**AUFGABE 1**. Zählen Sie alle Personennamen auf, die im Ausgangstext vorkommen, den Namen des Verfassers eingeschlossen.

Heft 1/2023 - Netzteil


Tauchgang im fluiden Anderen

Auf der Suche nach „nicht-identischen“ Erfahrungsräumen

Christian Höller


Zu den verblüffenderen Auswirkungen des Digitalen zählt, dass es unseren Sinn für Aggregatzustände zunehmend durcheinanderbringt. Was ehemals als fest und vergleichsweise stabil angesehen wurde (Raum, Zeit, Polit- und Sozialgefüge), beginnt sich, wie es scheint, unter dem Zugriff digital-medialer Vermittlung immer mehr zu verflüssigen, währenddessen alles Prozesshafte, „in the making“ Befindliche umso fixeren, der Modifizierbarkeit durch Einzelne weitgehend entzogenen Regelwerken (Stichwort Algorithmen) aufsitzt. Und dass ein hochgradig materielles, energieaufwendiges Netzwerk globaler Infrastrukturen „Cloud“ genannt wird, verwirrt zusätzlich jedes Verständnis von digitaler Stofflichkeit. In diesem Zusammenhang eine Lanze für das Liquide brechen zu wollen, mutet auf den ersten Blick verwegen an – ist das doch genau jener Aspekt, dessen ideologische Propagierung die heimliche Machtkonsolidierung der Silicon-Valley-Giganten von Anbeginn an geschickt maskiert hat. Und mehr noch: Dass „alles Ständische und Stehende verdampft“, wie Marx und Engels bereits 1848 festhielten, wird in Zeiten des digitalen Kapitalismus von einem eigentümlichen Widersinn konterkariert: einer Neuverfestigung überwunden geglaubter Autoritäts-, Macht- und Gewaltkonglomerate.

**DATEN DER ÜBUNG**.
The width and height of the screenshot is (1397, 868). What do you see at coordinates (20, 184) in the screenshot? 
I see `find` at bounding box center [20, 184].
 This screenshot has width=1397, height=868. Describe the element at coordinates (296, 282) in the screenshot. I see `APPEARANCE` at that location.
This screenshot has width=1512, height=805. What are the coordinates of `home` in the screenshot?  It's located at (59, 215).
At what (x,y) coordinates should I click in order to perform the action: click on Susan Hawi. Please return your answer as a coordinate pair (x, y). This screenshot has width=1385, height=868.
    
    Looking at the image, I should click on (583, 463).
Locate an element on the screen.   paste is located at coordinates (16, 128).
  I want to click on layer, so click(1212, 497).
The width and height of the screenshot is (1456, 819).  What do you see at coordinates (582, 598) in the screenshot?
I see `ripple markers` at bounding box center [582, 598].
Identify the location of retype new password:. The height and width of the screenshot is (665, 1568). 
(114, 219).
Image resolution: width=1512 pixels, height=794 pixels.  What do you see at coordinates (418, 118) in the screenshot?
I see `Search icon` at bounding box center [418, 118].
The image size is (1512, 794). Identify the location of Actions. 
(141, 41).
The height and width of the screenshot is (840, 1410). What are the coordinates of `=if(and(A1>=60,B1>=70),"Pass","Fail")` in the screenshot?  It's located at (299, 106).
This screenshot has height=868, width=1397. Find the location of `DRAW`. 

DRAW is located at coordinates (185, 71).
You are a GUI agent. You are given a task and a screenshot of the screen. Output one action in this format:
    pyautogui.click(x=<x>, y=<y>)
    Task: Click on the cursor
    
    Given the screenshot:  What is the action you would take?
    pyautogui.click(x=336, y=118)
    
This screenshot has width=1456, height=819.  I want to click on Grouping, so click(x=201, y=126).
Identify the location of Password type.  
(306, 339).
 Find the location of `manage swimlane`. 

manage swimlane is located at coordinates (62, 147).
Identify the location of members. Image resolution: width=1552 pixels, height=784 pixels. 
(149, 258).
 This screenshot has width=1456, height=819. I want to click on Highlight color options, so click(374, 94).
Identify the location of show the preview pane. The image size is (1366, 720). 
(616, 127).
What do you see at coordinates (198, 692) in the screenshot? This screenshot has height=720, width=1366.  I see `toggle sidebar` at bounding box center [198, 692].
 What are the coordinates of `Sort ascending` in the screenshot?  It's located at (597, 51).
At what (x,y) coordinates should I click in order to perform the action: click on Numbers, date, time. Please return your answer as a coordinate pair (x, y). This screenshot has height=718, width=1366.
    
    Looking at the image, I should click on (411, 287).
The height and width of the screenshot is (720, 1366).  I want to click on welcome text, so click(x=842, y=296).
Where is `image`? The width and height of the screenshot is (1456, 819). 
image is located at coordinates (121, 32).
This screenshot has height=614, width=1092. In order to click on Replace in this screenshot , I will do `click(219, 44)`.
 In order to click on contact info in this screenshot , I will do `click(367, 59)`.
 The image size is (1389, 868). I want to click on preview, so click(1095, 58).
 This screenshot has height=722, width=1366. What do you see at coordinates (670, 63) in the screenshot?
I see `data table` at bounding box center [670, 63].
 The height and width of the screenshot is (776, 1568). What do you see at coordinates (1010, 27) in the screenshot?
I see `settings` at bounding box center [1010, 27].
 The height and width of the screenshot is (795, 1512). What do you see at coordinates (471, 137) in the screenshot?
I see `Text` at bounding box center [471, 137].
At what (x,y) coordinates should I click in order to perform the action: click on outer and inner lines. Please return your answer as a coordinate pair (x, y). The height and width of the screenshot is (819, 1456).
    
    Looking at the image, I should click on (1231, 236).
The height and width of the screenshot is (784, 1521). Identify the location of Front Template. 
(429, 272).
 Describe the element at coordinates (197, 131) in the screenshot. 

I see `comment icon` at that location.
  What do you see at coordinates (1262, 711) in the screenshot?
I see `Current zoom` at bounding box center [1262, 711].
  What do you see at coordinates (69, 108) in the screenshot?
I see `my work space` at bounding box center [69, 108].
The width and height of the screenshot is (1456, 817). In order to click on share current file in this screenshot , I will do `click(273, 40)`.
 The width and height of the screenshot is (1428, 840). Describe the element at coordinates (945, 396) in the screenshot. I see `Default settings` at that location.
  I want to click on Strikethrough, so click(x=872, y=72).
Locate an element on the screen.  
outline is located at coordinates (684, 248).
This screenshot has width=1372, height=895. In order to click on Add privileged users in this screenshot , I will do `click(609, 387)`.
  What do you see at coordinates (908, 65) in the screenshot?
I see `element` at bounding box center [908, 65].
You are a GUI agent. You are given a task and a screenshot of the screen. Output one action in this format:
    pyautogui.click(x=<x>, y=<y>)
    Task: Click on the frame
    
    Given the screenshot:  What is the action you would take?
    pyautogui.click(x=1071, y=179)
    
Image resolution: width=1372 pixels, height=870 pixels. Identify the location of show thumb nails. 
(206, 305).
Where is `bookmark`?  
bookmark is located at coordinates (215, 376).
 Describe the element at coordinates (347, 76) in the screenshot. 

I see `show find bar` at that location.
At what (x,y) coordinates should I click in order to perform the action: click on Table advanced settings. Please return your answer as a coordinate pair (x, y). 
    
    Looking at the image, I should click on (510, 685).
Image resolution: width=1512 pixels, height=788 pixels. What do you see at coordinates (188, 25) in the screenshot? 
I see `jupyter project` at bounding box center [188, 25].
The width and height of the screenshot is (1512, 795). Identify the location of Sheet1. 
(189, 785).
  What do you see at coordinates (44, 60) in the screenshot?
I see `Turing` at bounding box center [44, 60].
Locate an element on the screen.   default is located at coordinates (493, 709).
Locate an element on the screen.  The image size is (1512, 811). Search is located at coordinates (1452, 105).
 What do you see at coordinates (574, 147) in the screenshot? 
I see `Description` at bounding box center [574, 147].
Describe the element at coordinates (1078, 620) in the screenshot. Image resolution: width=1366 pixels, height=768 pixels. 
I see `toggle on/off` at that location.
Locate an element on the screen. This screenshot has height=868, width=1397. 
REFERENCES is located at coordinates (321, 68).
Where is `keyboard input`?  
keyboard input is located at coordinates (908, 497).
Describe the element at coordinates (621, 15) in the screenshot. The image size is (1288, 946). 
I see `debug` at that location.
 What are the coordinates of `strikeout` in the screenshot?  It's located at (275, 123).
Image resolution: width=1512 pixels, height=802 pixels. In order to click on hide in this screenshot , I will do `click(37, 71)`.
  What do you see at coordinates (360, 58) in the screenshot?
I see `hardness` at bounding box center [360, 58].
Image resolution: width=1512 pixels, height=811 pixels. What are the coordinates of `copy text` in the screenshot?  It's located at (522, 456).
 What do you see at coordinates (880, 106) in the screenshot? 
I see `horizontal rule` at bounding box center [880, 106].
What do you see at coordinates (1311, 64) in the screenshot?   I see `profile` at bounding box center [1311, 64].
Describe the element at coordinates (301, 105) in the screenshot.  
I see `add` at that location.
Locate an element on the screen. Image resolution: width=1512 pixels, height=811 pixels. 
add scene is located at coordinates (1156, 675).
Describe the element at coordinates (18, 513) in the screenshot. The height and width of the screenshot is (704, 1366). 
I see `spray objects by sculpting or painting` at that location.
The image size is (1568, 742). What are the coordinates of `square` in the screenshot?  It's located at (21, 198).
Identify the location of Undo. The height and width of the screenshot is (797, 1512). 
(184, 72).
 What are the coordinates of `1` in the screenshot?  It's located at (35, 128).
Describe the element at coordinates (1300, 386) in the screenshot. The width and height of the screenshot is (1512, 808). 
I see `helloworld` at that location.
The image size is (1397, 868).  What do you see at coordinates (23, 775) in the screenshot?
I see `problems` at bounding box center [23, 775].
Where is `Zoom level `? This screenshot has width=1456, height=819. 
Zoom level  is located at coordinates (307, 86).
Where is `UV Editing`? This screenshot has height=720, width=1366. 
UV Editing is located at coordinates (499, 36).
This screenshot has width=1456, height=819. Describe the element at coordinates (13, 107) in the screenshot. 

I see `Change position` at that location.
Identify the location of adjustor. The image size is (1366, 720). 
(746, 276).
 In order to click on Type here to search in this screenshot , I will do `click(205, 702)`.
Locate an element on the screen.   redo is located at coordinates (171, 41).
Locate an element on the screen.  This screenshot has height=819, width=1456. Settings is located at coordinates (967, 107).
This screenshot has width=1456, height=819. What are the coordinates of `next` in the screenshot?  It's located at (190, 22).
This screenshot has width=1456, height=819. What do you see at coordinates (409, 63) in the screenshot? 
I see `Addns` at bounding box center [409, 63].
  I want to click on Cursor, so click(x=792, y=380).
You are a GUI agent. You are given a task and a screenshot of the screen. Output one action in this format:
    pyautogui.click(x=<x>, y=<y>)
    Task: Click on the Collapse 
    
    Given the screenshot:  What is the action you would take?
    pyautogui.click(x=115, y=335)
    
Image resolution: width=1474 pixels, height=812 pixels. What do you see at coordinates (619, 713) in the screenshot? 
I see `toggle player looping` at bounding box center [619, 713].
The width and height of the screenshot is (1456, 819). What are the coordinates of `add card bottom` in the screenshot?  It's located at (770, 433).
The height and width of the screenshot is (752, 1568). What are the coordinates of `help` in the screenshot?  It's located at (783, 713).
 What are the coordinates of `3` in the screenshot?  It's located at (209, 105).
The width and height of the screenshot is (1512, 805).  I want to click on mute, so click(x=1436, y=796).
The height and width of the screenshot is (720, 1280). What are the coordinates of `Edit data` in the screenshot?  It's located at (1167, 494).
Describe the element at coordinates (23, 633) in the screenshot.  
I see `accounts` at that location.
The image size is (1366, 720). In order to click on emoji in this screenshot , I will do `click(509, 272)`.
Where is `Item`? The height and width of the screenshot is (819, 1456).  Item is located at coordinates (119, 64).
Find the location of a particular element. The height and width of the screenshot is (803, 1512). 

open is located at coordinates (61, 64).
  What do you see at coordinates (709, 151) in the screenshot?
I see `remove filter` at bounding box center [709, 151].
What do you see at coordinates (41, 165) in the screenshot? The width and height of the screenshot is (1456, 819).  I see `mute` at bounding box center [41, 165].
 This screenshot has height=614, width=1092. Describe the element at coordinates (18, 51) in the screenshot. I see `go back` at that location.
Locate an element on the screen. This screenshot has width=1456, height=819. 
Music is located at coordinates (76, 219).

**AUFGABE 2**. Schreiben Sie aus der Auflistung die Zeilen von der Zeile mit „The image size is (1366, 720). In“ bis zur Zeile mit „center [709, 151].“ unverändert ab, beide Zeilen eingeschlossen.

**SCHRIFTLICHE ANTWORT 1**. Christian Höller, Marx, Engels

**SCHRIFTLICHE ANTWORT 2**.
The image size is (1366, 720). In order to click on emoji in this screenshot , I will do `click(509, 272)`.
Where is `Item`? The height and width of the screenshot is (819, 1456).  Item is located at coordinates (119, 64).
Find the location of a particular element. The height and width of the screenshot is (803, 1512). 

open is located at coordinates (61, 64).
  What do you see at coordinates (709, 151) in the screenshot?
I see `remove filter` at bounding box center [709, 151].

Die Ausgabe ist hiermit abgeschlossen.